HOW TO COMPLETE THIS TASK: The full set of entries must be copied exactly.

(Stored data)
⁂

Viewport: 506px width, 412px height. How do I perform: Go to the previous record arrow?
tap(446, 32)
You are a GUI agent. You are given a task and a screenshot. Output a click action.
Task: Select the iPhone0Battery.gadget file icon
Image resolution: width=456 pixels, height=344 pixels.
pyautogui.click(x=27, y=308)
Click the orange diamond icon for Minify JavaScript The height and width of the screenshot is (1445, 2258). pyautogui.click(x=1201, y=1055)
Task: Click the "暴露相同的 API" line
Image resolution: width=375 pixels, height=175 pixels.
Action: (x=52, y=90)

⁂

WRITTEN ANSWER:
Viewport: 506px width, 412px height. How do I perform: Go to the previous record arrow?
tap(446, 32)
You are a GUI agent. You are given a task and a screenshot. Output a click action.
Task: Select the iPhone0Battery.gadget file icon
Image resolution: width=456 pixels, height=344 pixels.
pyautogui.click(x=27, y=308)
Click the orange diamond icon for Minify JavaScript The height and width of the screenshot is (1445, 2258). pyautogui.click(x=1201, y=1055)
Task: Click the "暴露相同的 API" line
Image resolution: width=375 pixels, height=175 pixels.
Action: (x=52, y=90)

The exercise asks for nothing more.